Exercise directions
From the line containing "The height and" through the end of the entries, please repeat every line exactly and nothing more; the pictures do not belong in the copy.

[Records contained in a dataset]
....
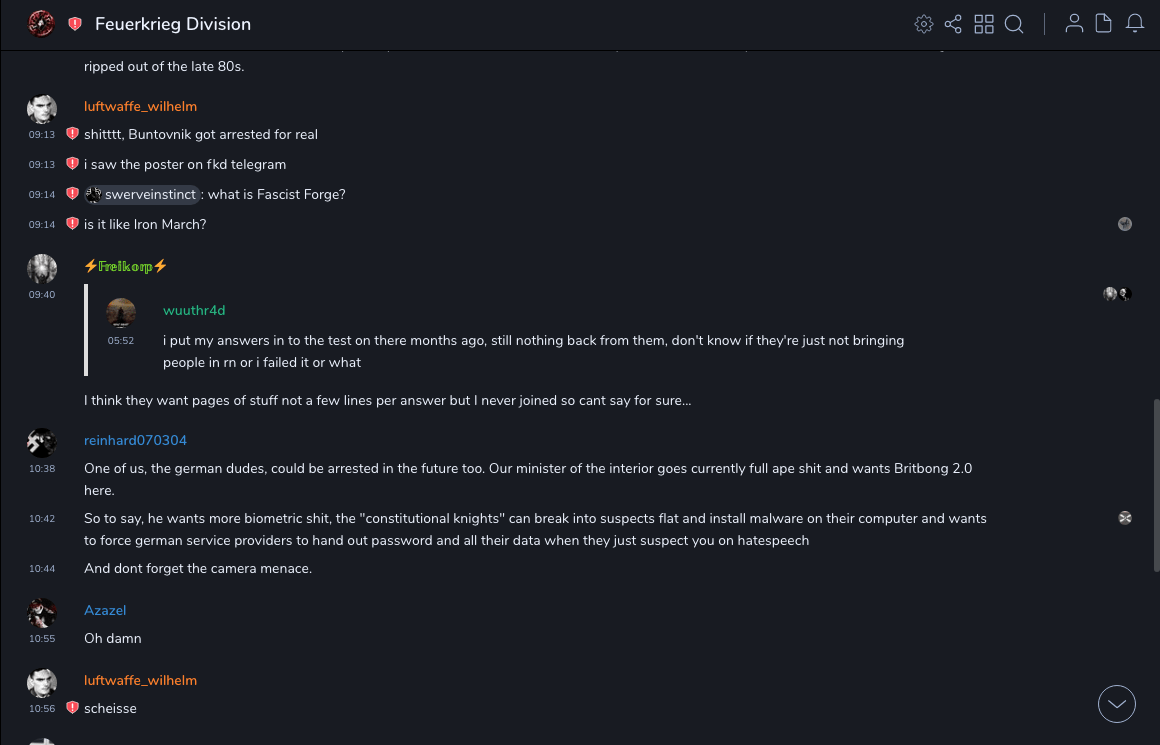Image resolution: width=1160 pixels, height=745 pixels.
Task: Click read receipt avatar beside 'Iron March' message
Action: click(1125, 224)
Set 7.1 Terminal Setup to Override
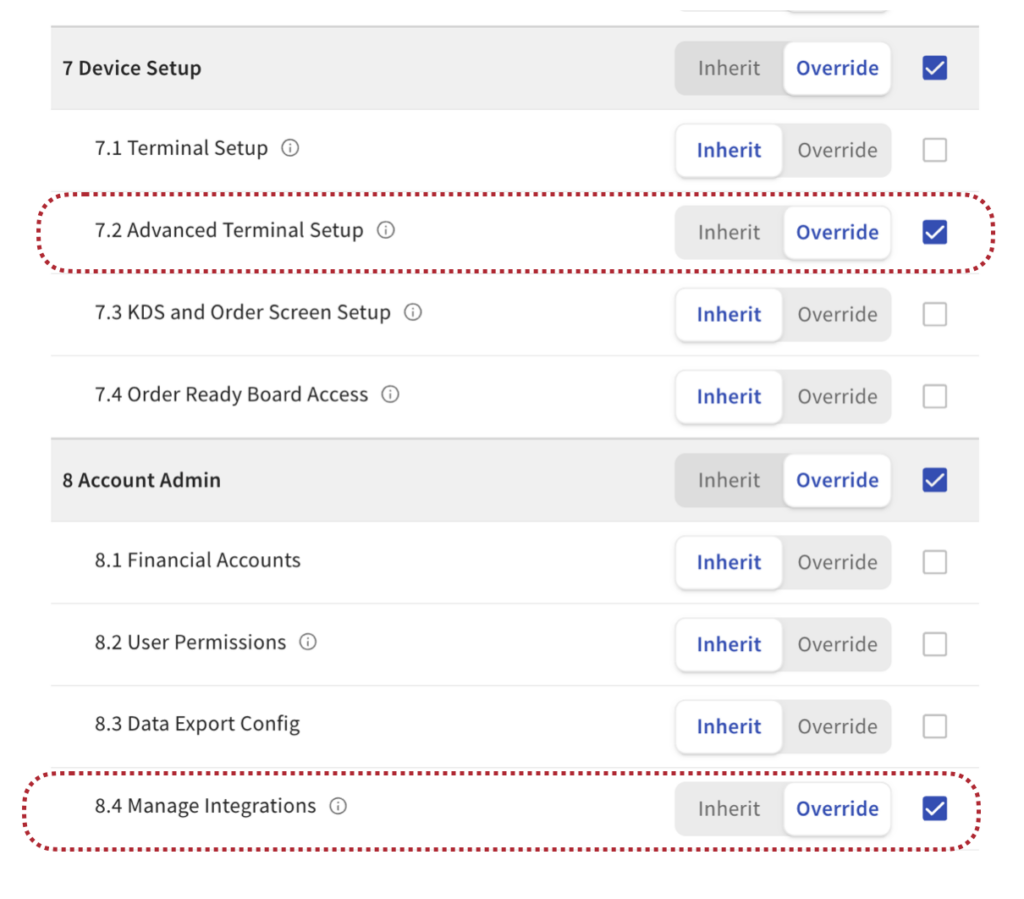This screenshot has width=1024, height=899. 837,150
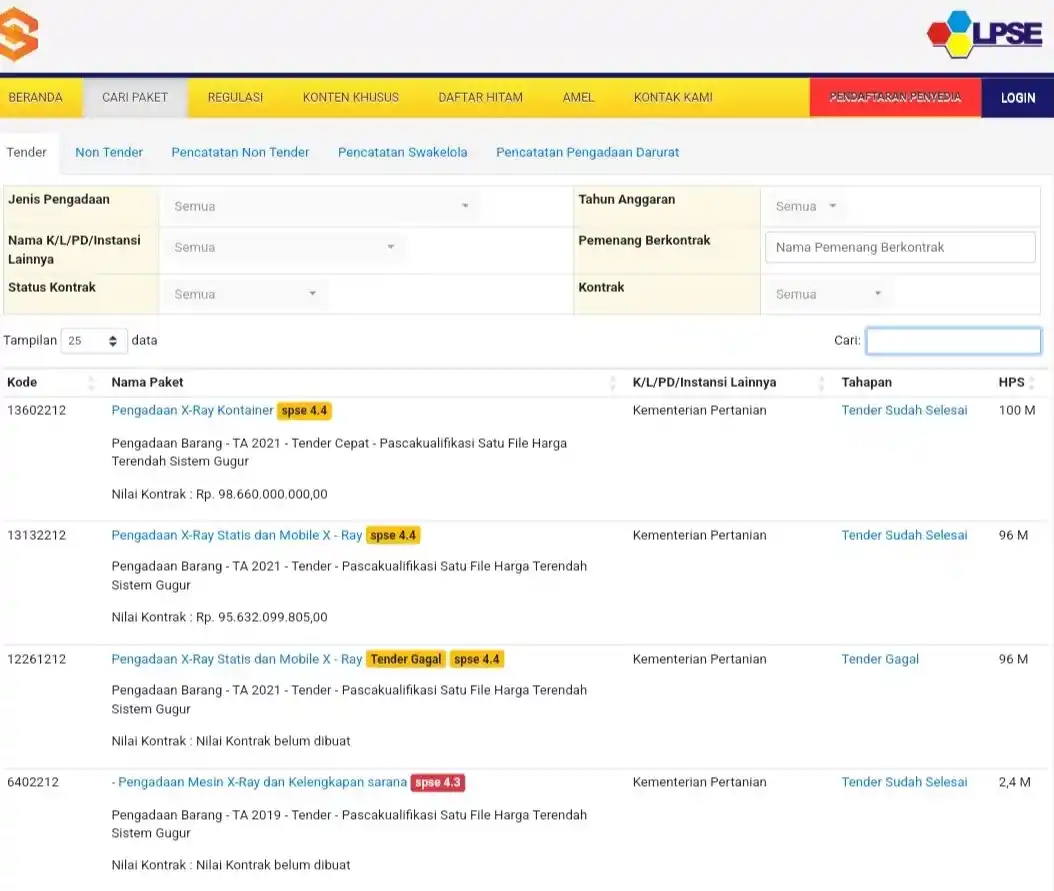
Task: Switch to the Non Tender tab
Action: pyautogui.click(x=109, y=153)
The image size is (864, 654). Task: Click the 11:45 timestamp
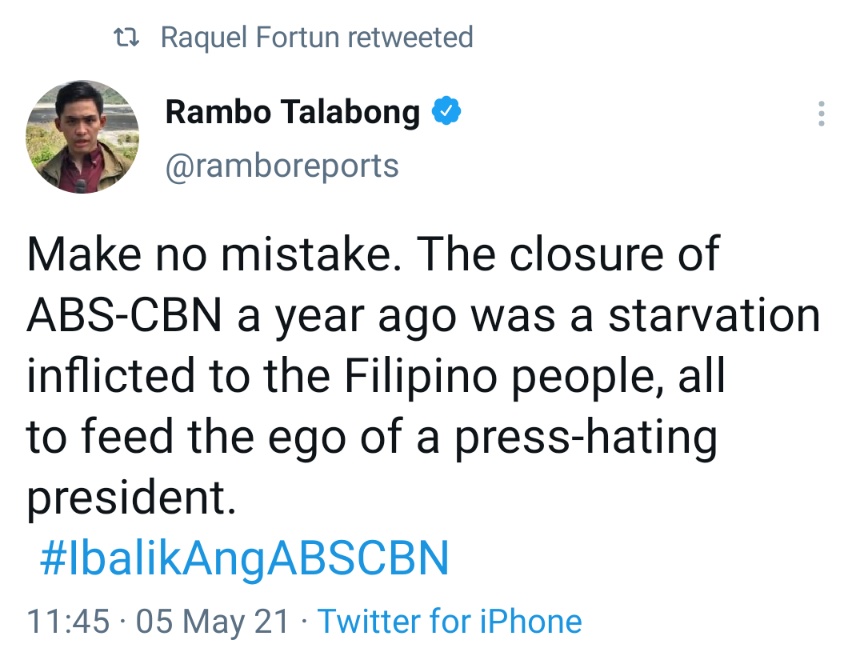(68, 621)
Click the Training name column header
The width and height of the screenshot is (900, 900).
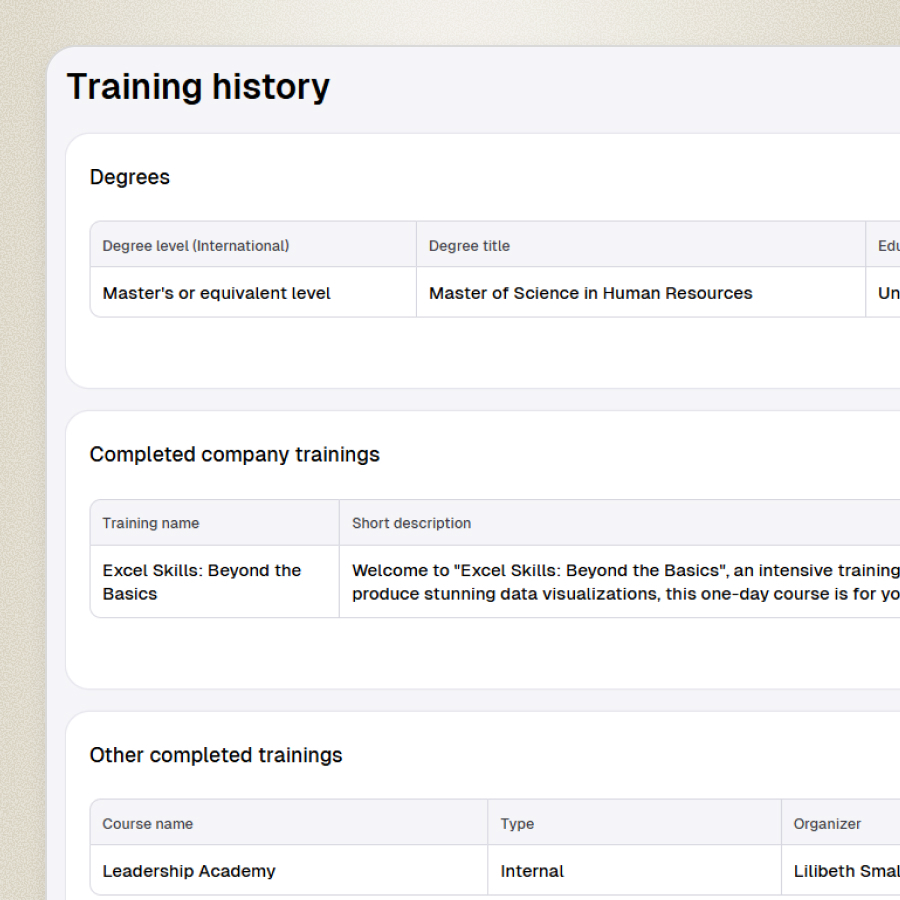[151, 523]
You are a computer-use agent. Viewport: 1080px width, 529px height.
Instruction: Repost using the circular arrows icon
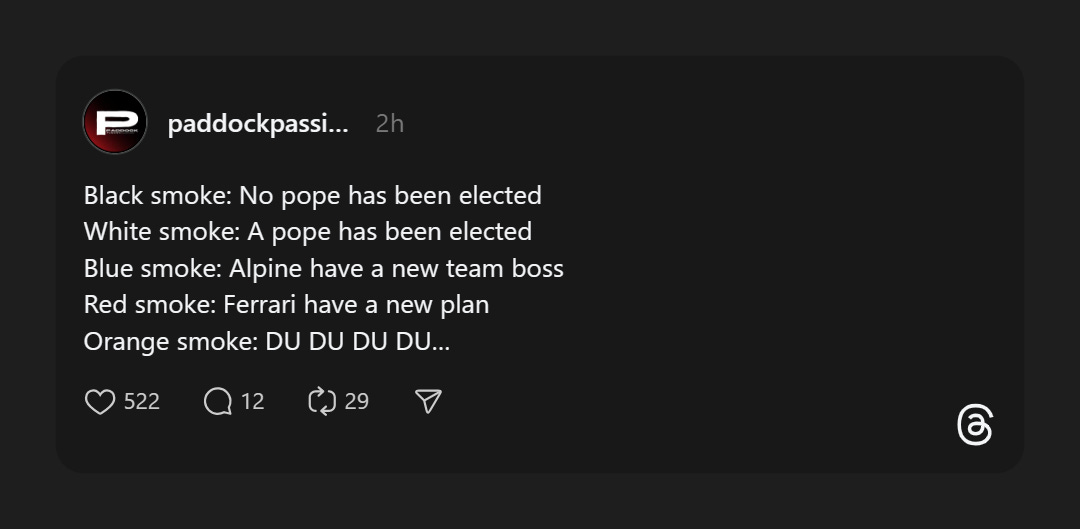[322, 402]
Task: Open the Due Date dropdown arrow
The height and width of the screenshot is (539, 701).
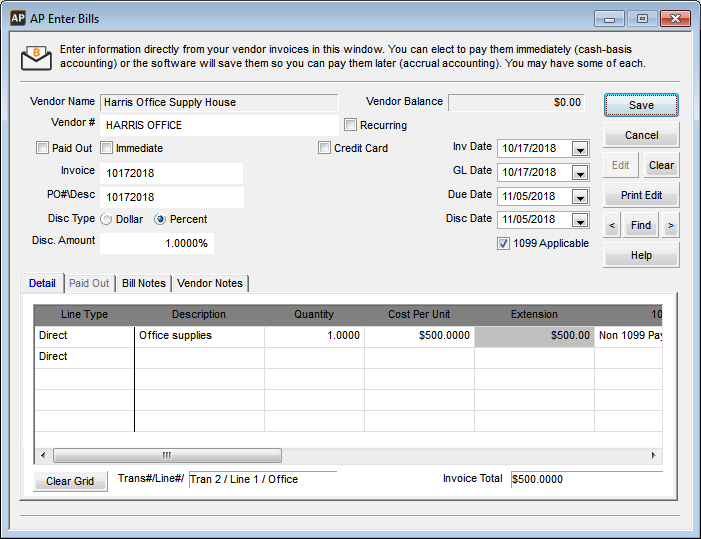Action: (x=579, y=196)
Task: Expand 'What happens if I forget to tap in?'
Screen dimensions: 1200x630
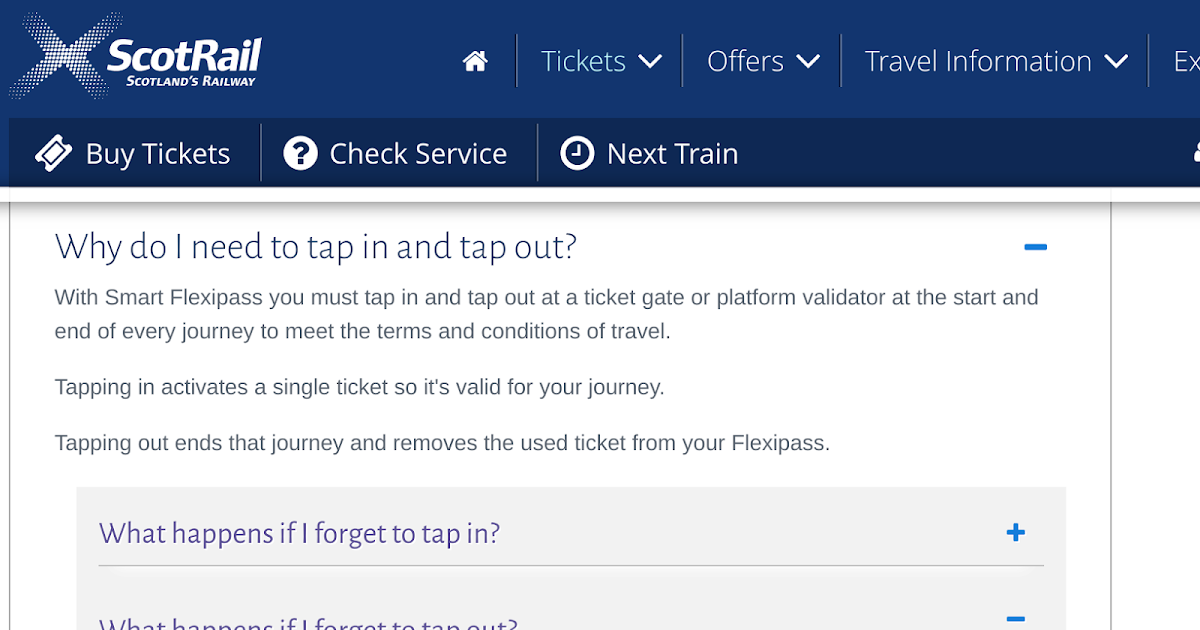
....
Result for this exercise
The height and width of the screenshot is (539, 701).
Action: (x=579, y=196)
Task: Expand 'What happens if I forget to tap in?'
Screen dimensions: 1200x630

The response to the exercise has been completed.